Information supplied:
((

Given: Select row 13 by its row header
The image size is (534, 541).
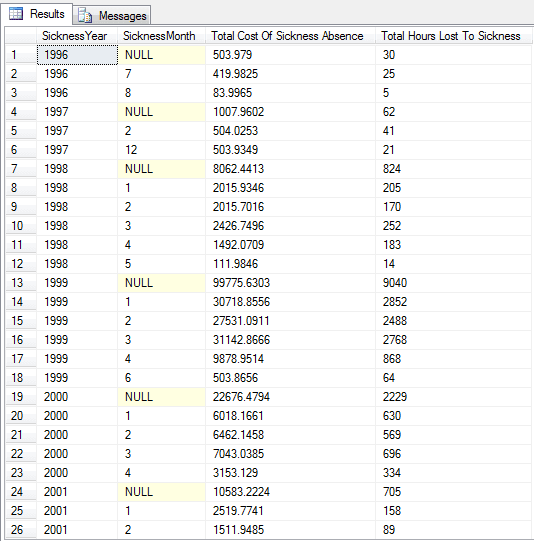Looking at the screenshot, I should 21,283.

))
((

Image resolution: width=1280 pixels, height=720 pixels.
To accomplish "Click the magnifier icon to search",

))
((

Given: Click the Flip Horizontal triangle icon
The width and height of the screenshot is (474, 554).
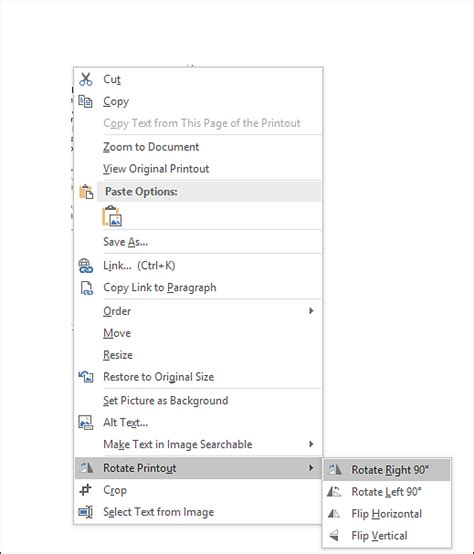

))

What is needed:
Using the records above, copy each line that contains "Given".

Solution for this exercise:
Given: Select row 13 by its row header
Given: Click the Flip Horizontal triangle icon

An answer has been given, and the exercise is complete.